>> begin PAGE EXTRACT

Fostering relationships in New Zealand
Photos courtesy of Lesa Griffiths and Cecilia Uebel April 11, 2025
UD study abroad program on sustainability in agriculture illustrates the value of connection
Since 1999 and every other year for the past 26 years, Susan Truehart Garey has traveled to New Zealand as part of the University of Delaware’s winter study abroad program focused on sustainable food production.
Garey was first a teaching assistant. She quickly rose in the ranks to co-director with Lesa Griffiths, a UD professor in the Department of Animal and Food Sciences in the UD College of Agriculture and Natural Resources.
With her own farm at home in Kent County, Garey, the animal science agent and Kent County director of UD Cooperative Extension, has extensive knowledge of agriculture, which has proven invaluable for the program.
Since the program’s inception, Garey said she has enjoyed learning the different perspectives of the new students. But there is another thing she finds incredibly rewarding — the bonds built over the last quarter of a century with New Zealand farmers.
“We get to see how they respond to changes in trade, consumer demands and regulation — and how they respond to intergenerational transfer of farming operations,” Garey said.
In 2019, Garey was selected as a Nuffield Scholar, a program that develops future leaders in agriculture and connects them with other budding agricultural leaders across the world. Through the program, she met a fellow Nuffield Scholar, New Zealand farmer Hamish Murray.
“The value of that network cannot be underestimated,” Garey said.
In its early years, the winter New Zealand study abroad focused specifically on livestock production on pasture-based systems. Griffiths and Garey then broadened the scope of the program to engage students more generally on sustainable food production, in order to attract more students from across various disciplines in CANR. The course, Topics in Sustainable Farm Management (AGRI 240), became the staple course of the program, while the second course, which this past winter was Topics in International Animal Agriculture (ANFS 419), has varied over the years.
The program, based at Lincoln University, brings students to New Zealand’s South Island to learn about sustainable farm management, animal science and current trends in agriculture. Garey said over the years she and Griffiths have been going to New Zealand, they’ve seen an evolution in sustainable agriculture.
“We've definitely observed changes in the level and type of regulation that farms are dealing with — health and safety regulations, nutrient balancing, nitrogen leaching, fertilizer use and winter grazing,” Garey said.
Alongside that evolution, Garey and Griffiths have tried to teach a more social aspect of sustainability to their students.
“Sustainability not only includes land and natural resources,” Griffiths said. “Sustainability involves community.”
Griffiths and Garey hold the idea of community close to their hearts. Relationships — a core principle of community — have been key to the success of this study abroad program since the program first launched.

Long-lasting bonds
New Zealand is considered a global leader in sustainable agriculture and is well known for agricultural products such as kiwifruit, dairy products, beef, sheep meat, wool and wine.
The country’s agricultural industry isn’t heavily managed by people like U.S. agriculture is. There aren’t many barns, nor a lot of equipment to harvest feed for animals. Instead, most farm animals are out on pasture, harvesting their own feed themselves. They’re moved among the pasture and will graze on different parts of the grassland at different times, which helps improve soil and grass health.

>> end PAGE EXTRACT

= PROBLEM TO SOLVE =
Using the article on the New Zealand study abroad program, decide whether each statement agrees with it: (a) Garey joined the program as its co-director; (b) the program is based at Lincoln University; (c) most farm animals in New Zealand eat feed harvested for them in barns. Answer yes or no for each, quoting the words of the article that decide it.

>> begin DATA SHOWN

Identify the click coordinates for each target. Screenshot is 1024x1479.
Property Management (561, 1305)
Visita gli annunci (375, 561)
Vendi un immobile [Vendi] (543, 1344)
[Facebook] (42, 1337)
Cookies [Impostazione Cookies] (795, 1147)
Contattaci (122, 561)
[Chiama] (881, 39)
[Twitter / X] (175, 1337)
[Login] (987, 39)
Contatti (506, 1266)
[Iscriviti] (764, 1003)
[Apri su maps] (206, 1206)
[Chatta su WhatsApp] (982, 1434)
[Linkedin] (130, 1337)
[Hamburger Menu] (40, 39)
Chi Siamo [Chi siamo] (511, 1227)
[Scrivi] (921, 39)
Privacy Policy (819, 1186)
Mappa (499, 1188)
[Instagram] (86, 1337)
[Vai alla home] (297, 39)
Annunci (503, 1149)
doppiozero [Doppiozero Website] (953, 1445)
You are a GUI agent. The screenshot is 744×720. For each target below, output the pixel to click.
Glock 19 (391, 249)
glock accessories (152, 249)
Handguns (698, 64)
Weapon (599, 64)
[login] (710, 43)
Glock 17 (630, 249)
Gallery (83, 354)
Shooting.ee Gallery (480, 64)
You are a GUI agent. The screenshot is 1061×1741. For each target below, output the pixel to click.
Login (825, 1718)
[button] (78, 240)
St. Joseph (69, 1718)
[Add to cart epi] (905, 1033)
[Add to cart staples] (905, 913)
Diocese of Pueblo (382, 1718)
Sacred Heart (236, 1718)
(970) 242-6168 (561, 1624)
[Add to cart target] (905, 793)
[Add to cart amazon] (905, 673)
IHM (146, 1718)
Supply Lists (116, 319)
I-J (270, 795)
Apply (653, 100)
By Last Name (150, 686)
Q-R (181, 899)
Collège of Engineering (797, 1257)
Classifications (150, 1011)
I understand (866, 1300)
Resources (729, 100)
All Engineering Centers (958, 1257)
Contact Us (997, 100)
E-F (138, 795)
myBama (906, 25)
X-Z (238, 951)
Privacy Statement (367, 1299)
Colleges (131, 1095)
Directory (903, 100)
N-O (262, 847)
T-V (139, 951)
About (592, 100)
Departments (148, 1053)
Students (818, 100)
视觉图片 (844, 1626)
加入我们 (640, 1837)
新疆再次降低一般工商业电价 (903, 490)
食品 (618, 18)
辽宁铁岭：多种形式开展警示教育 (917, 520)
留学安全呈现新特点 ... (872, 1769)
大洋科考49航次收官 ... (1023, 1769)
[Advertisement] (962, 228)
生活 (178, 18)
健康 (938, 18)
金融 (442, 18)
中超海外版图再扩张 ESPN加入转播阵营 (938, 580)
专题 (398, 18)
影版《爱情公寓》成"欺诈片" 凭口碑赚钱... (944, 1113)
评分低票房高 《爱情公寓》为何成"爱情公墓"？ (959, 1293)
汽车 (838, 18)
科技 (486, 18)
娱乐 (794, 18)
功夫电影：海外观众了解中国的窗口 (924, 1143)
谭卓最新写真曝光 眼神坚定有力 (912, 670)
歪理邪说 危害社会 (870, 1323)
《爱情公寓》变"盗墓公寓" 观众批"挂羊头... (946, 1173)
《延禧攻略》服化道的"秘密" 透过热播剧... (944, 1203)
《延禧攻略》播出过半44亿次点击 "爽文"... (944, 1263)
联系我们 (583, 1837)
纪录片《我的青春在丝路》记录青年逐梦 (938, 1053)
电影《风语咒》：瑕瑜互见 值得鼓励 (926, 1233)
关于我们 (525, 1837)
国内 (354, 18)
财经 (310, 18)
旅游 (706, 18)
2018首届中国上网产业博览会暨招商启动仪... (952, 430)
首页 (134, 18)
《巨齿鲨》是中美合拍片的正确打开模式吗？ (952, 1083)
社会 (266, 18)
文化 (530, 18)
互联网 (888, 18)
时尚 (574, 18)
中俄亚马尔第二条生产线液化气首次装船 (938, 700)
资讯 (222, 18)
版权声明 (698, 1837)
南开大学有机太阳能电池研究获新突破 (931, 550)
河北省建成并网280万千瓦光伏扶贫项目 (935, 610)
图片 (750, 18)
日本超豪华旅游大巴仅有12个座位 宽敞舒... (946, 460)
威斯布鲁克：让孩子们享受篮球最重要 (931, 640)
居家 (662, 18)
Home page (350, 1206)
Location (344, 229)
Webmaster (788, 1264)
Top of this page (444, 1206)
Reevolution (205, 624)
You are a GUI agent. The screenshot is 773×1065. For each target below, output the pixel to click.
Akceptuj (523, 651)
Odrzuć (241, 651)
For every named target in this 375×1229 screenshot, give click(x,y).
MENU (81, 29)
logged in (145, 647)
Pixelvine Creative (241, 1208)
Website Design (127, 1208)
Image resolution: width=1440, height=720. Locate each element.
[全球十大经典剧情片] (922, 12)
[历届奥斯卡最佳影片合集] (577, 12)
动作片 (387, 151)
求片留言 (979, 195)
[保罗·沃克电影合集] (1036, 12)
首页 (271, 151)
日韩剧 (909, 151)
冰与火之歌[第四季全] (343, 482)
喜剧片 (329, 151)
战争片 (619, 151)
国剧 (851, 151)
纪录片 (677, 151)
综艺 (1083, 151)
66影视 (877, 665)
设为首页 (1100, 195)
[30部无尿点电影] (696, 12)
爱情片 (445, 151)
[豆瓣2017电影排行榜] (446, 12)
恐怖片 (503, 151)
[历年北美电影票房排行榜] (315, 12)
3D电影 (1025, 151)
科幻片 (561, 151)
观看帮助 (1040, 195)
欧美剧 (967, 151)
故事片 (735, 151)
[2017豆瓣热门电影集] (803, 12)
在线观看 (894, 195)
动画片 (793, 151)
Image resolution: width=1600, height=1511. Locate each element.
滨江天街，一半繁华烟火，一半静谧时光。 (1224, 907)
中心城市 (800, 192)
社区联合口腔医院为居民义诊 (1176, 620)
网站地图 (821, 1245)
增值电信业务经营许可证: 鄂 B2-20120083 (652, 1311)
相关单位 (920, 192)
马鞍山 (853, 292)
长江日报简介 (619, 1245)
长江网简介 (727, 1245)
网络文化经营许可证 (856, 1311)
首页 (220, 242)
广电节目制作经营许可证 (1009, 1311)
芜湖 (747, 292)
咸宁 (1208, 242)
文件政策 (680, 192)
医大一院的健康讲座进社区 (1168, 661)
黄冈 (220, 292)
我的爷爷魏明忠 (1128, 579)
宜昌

>> end DATA SHOWN

= RESULT OF THIS EXERCISE =
(a) No: "Garey was first a teaching assistant."
(b) Yes: "The program, based at Lincoln University, brings students to New Zealand’s South Island"
(c) No: "Instead, most farm animals are out on pasture, harvesting their own feed themselves."